## [WHAT IS ASKED]
**1.** In the Women's Day interview, why does Maila say that alcoholism among learners affects all of them? Answer in one to three sentences.
**2.** For each statement, indicate whether it agrees with the Women's Day interview, answering yes or no and quoting the words of the text that decide it.
(a) Phindile Phinzi is a Grade 12 student.
(b) The three students interviewed attend Siyabonga Secondary School in Soweto.
(c) According to Maila, most of their mothers chose to become nurses or teachers.
**3.** List every challenge that Maila names in the Women's Day interview when she explains why she finds it difficult to be a young woman in South Africa.

South Africa

South Africa

Women’s Day: Young women on life in SA

Women’s Day: Young women on life in SA

The South African Institute of Race Relations discussed its report on youth, Born Free But Still in Chains, as the country celebrated Women's Day on Monday. GREG NICOLSON asked three students from Siyabonga Secondary School in Soweto who attended the event what it's like to be a young woman in South Africa today. Grade 11 student Phindile Phinzi, 16, and Grade 12 students Kagiso Moyo, 17, and Puseletso Maila, 18, shared their views.

DM: What’s it like being a young woman in South Africa and the world today?

Moyo: It’s very, very, very easy. It’s very easy, but it goes with a person, how she faces her facts, how she wants to live her life. Because one way or the other we have enough opportunities to be whatever we want. Yet we are the ones who are taking those opportunities and putting them in our pockets.

Like whatever that is holding us back – (for example) teenage pregnancy – it cannot be a mistake. Even though it can be a mistake, you can get up on your feet again. It doesn’t stop anyone. That’s why I’m saying it’s very, very easy. We cannot complain and say “the government this, the government, the government”. Why cannot we do what the government cannot do? Help the government because either way we are the government.

Maila: I have a different view. I think that it is difficult to be a young women in South Africa because we face many challenges, challenges that are beyond your control. For example, we live in an impoverished community. I know that there are opportunities and that cannot stop us from reaching our fullest potential but I think that sometimes it demotivates you to come home, not having anything to eat, and then on the other side you are expected to perform very well at school. Those things they affect you.

And the other issue of alcoholism that we face as learners. There are learners who bring alcohol to school. It affects all of us because the teacher concentrates on them and they are neglecting all of us.

And our parents. Not all of our parents are able to be there daily and support us. Some of our parents are absent parents. Like you literally see them once a year and they do not know what’s going on in your life, but they still expect you to do everything you can to improve your life. It’s not easy.

Phinzi: I think it’s easy because we have a lot of opportunities. Now, women in South Africa these days we’re given huge attention because we’re not oppressed like we used to be before. At schools we’re now equal. There’s nothing like “boys are supposed to perfect only”. We’re given equal positions, equal attention.

How do you think your lives might be different to perhaps how your mothers’ or your aunts’ lives may have been?

Maila: I think that our experiences and our lives are very different because most of our mothers got married at a very young age and it was never their choice. Now we have our own choices and we can make our own decisions. You have opportunities. For example, you can get bursaries and then your background does not necessarily define who you’re going to be in the future. As a person you can do whatever you want to do. These days we can follow any career path, like for example you have women working in mining whereas in the olden days our mothers only had certain careers that were reserved for them. Most of them became nurses or teachers but it was not their choice. It was because of the situations they found themselves in.

Moyo: And culture.

Maila: Most of them were not educated and it’s not that they did not want to get educated but because they had limited opportunities, but we have greater opportunities beyond those of our parents.

Moyo: Before, every women like our mothers they lived under culture, they listened to their older parents who say: “You are not supposed to be what a man is right now. You are supposed to be a mother and all of that.” But right now we get the chance to be anything that we want. A guy can be a fire fighter and I as woman can be a fire fighter right now.

## [SOURCE DATA]
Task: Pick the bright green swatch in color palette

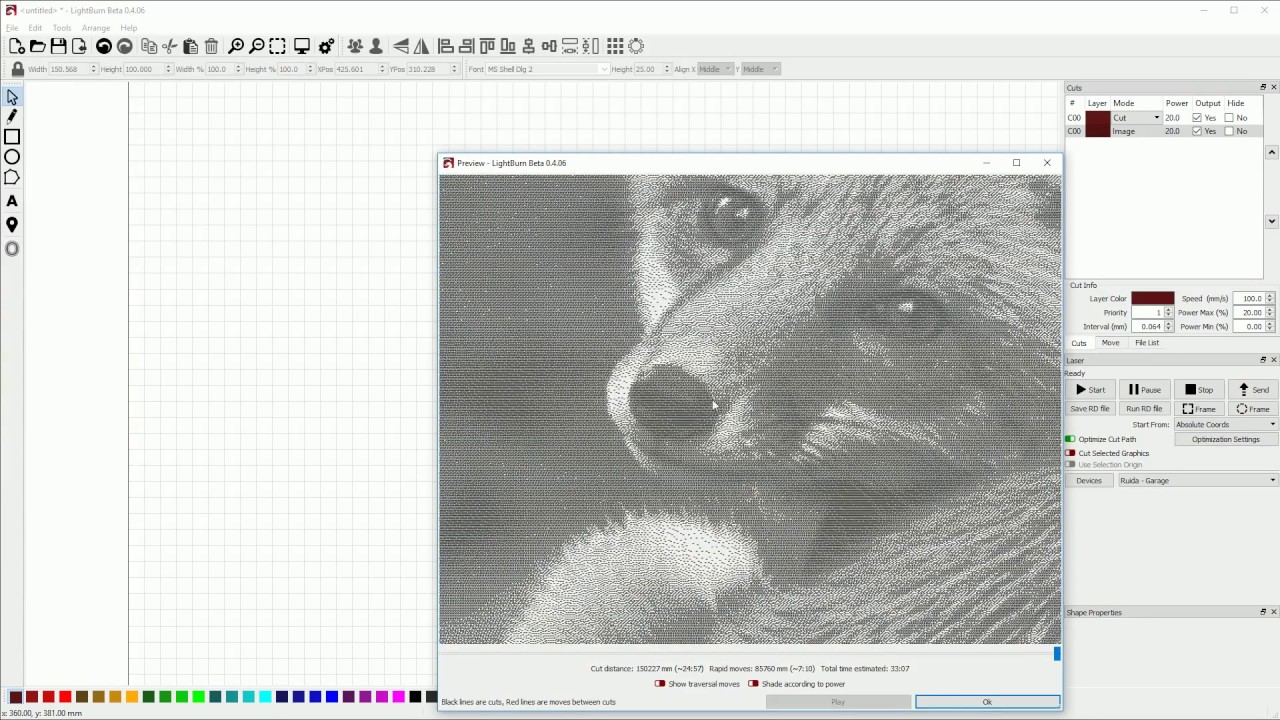Action: [198, 697]
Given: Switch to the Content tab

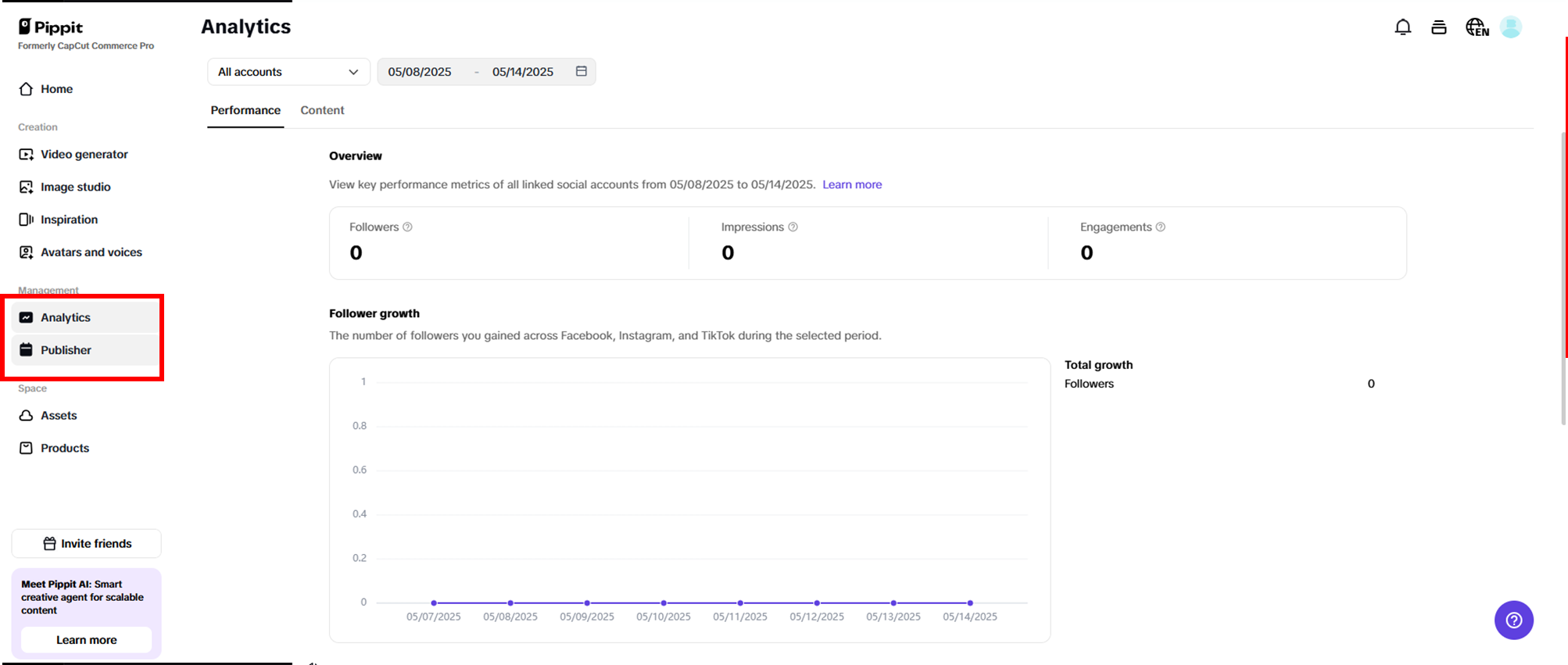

## [SOLUTIONS TO THE EXERCISE]
**1.** Some learners bring alcohol to school, and the teacher concentrates on those learners. As a result, all the other learners are neglected.

**2.**
(a) No: "Grade 11 student Phindile Phinzi, 16"
(b) Yes: "three students from Siyabonga Secondary School in Soweto"
(c) No: "Most of them became nurses or teachers but it was not their choice."

**3.**
1. Living in an impoverished community, where a learner may come home with nothing to eat and still be expected to perform very well at school.
2. Alcoholism among learners, some of whom bring alcohol to school.
3. Absent parents, who are not there daily to support them.